Notes from the field: Jetbrains, Trust, and software
- Joel Van Dyk
- May 11, 2022
- 3 min read
Widely Used Software Company May Be Entry Point for Huge U.S. Hacking (Published 2021) ( https://www.nytimes.com/2021/01/06/us/politics/russia-cyber-hack.html?smid=url-share)
This article isn’t about Jetbrains. It’s about the circle of trust that we have to live with on the internet that is rapidly shrinking to and should already be zero. The words to live by are most famously from Reagan and Gorbachev, “trust, but verify” (“Doveray no proveray”).
The article above is from end it last year, but we are still living everyday with the consequences. It really doesn’t matter any more whether the company, founded by three Russian engineers in the Czech Republic with research labs in Russia, was actually breached and used as a pathway for hackers to insert back doors into the software of an untold number of technology companies. Nor does it matter whether that months long intrusion is the biggest breach of United States networks in history. Jetbrains has lost our trust, and we are all compiling our own versions of IntelliJ and PyCharm off of freeware and dumping TeamCity.
Trust is something that is a necessity in a marriage and family. It’s not the basis of a sound CyberSecurity program, especially in the Wild West that has become the Internet today.
So, what do we do, ourselves, within our homes and companies?
At home, don’t download any piece of software you get off the internet. Find out where it’s from and scan it for malware first. I’ve spent too many hours fixing computers (ok, my in-law’s) that have done just that. Really ask yourself too, if all I do at home is browse the internet, play online games, and write some word docs and excels, do I really need to buy a full blown computer with a lot of software that a hacker can attack, or is a tablet enough and easier for me to maintain? My brother is just getting an iPad with a keyboard.
Apply the same at work. I spend a TON of money every year keeping a global financial institution that has dependencies from the major world economies clean. I can’t break up that environment into enough discrete parts yet to contain everyone’s risk. Why would I let you install your piece of software when you can’t tell me who wrote it, what language it’s in, what software modules it’s composed of (a software bill if materials (SBOM)), and what vulnerabilities I am accepting into my environment (static and dynamic code scanning)? None of that is new tech, so any vendor should be able to provide it. One way, if I can’t test that software myself, is it better have a report from a reputable 3rd party tester. Otherwise, it’s like letting someone’s untrained dog into my house.
The usual explanation I get, even from younger coders who you’d have hoped would understand more, is the same one I’ve been getting for 20 years: “business x needs this and we trust vendor y” or “government a says we have to produce their reports in this way, and here is the vendor they recommend.”
Well, I don’t know why the business thinks they can put the whole firm at risk for their priorities, and I don’t know vendor y from a hole in the wall. I have no desire to be the next Maersk, who did just that with a piece of vendor accounting software in Odessa that turned out to be riddled with Russian malware. They shutdown their whole computer network, their whole company, the world shipping lanes and a good part of the global economy. Thank heaven for that one server in Ghana that just happened to be offline.
Similarly, when a programmer tells me I have to install some government’s piece of software without the same controls above, I’m gonna say, “you mean the same government whose auditors would give me a finding if I did just that.” Most governments software is either underfunded/poorly written or not trustworthy at all (China, Russia). If I have to run it, and I can’t test it, I’m gonna put it on some very walled off part of my network where the dozen SSL connections it tries to open to places all over China are blocked.

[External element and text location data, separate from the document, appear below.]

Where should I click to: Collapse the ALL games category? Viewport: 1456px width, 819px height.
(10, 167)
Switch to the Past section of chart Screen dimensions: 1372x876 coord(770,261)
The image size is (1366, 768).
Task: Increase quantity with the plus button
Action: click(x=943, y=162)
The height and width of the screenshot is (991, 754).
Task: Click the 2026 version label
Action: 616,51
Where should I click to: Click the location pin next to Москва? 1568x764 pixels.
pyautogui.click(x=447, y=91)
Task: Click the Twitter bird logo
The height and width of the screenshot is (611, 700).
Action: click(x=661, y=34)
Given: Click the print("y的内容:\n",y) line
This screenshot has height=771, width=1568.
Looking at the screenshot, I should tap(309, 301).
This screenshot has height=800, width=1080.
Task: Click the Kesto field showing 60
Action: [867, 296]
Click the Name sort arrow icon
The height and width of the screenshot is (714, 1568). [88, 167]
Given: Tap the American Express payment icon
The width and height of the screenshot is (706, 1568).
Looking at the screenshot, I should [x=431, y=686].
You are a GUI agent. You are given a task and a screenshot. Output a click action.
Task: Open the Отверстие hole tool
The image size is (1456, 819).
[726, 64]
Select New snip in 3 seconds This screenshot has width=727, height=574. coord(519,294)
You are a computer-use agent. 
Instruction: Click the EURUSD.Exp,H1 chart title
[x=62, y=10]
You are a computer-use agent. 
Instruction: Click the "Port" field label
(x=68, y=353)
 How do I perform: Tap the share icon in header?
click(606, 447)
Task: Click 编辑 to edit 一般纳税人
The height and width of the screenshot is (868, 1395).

This is the world we live in today: trust your family, your friends, no one else. Your vendor is not your friend. Your regulator/government is not your friend.
You are the first line of defense, realize your actions have direct consequences and the company isn’t a bubble anymore that can absorb YOUR mistakes. Everything is interconnected today, and it only takes one link to break to cause massive problems for all. Don’t take the east way out: that is what the hackers and Intell agencies are counting on from you.